As fast as new converts were made, they were baptised in the murky waters at the Indian Landing, in the sunken gorge below the falls. The baptismal services in this respect did not differ materially from that of Scriptural times. Truth compels us to say that the converts were taken mostly from those belonging to the Methodist connection, as the Mormons, in common with the Methodists, held to similar ground regarding the atonement and mediation of Jesus Christ, and it therefore seemed to them only a leap forward by which they landed these misguided converts in the Mormon citadel. After the fervor of novelty had worn away, the membership of the Mormon church fell away rapidly or came to a standstill.

From time to time, fresh deputations of Missourians arrived with a view of infusing new life and enlarging the Mormon membership. One day in June, about 1836, while the villagers were working on the road near the Fayel farm, an open barouche passed by, containing six spruce-looking gentlemen, wearing green goggles, one of whom was reading from an open book for the edification of his companions. They proved to be gentlemen of culture and of scholarly attainments, far superior to the coarse yet vigorous expounders of the faith who had preceded them. Their inquiries were answered, and such information given as the case demanded, by DeGras Salisbury, the pathmaster.

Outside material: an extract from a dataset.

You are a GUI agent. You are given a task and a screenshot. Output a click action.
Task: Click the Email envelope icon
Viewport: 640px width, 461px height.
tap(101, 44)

One of these proved to be Perley P. Pratt, the distinguished Hebrew scholar, who, many years afterwards, was assassinated in Arkansas. Under the ministry of these more crafty men, the age of miracles was relegated to the rear as a lost art, and more rational modes were used to bring Gentiles into the fold. Mormonism lagged. For several years afterward, apostles came singly instead of in crowds, to search out and stir up the faithful. One day a stout apostle, wearing a linen duster, was seen coming down the road. Stopping at a hospitable farm house one mile south of the village, he was given supper and a night's lodging. He said he needed rest from his spiritual labors, and offered to chop cordwood for the Fayel boys, a labor evidently more handy to him than chopping logic. While engaged in chopping in the woods near the rapids of Indian river, loud yells were heard and splurging in the water. A man was soon seen wading to the shore. It proved by be uncle Rube Evans, who was wrecked on a raft of saw-logs that went to pieces in the boiling rapids. Yet this Mormon apostle had the assurance to tell uncle Rube that if he had only known of

his danger in time he could have stilled the waters, and he could have kept on harmless. Before night, by a glance of his axe, the apostle cut a severe wound in his foot, which bled profusely. He sat down on a log and said, like a mortal, despondingly, "What shall I do?" In view of the supernatural power claimed for him he might have been answered, "Physician, healthyself!" His supernatural power appeared of no avail, for his wound was only healed by Dr. Davison's sticking salve and a fortnight's confinement to his room. On his recovery he visited his friends of the Mormon faith, disciplined and dined with them and filled some appointments to preach; the last appointment being at the Hodge school-house on the Military road, where his audience embraced two wags, Ez. Hodge and Charley Woodruff. Mrs. James Pierce utterly prohibited her sons from attending what proved to be the farewell sermon of this despised apostle of Mormonism. Yet this man was a fair type of the lower order of the priesthood. He was apparently honest, ignorant, bigoted, and his claim to the possession of spiritual gifts may have been an honest conviction. But he was certainly more of a fool than a knave.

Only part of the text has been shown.